Low Inflation Means No More Interest Hikes ?

I think it would be imprudent to assume that low inflation, will mean no more interest hikes. The Bank of Canada has wanted to lower interest rate stimulation, and they will continue with this policy. They may slow down their rate plan but rates are going up.

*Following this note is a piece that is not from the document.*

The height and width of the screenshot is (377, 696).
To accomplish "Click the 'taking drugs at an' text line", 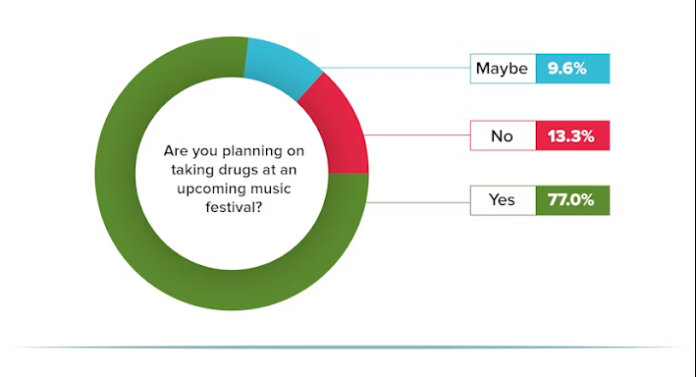I will 233,170.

Stats Canada on Friday published the monthly inflation report. The report overall shows that inflation is running at 1.0%, but as usual those numbers are deceiving. The detailed report shows a better view on things.

Main upward contributors:

  • Homeowners’ replacement cost (+4.1%)
  • Food purchased from restaurants (+2.5%)
  • Travel tours (+7.0%)
  • Traveller accommodation (+7.1%)
  • Natural gas (+10.0%)

Main downward contributors:

  • Electricity (-5.3%)
  • Gasoline (-1.4%)
  • Women’s clothing (-2.5%)
  • Men’s clothing (-2.9%)
  • Household appliances (-3.3%)

I am glad to see groceries specific are not mentioned here, but food purchased from restaurants took a bump. The generic graphic gives you a better overall view though.

Inflation by Category

Inflation by Category for June 2017

B of C Final Words on the Economy

The Bank of Canada has the following view on the Canadian Economy.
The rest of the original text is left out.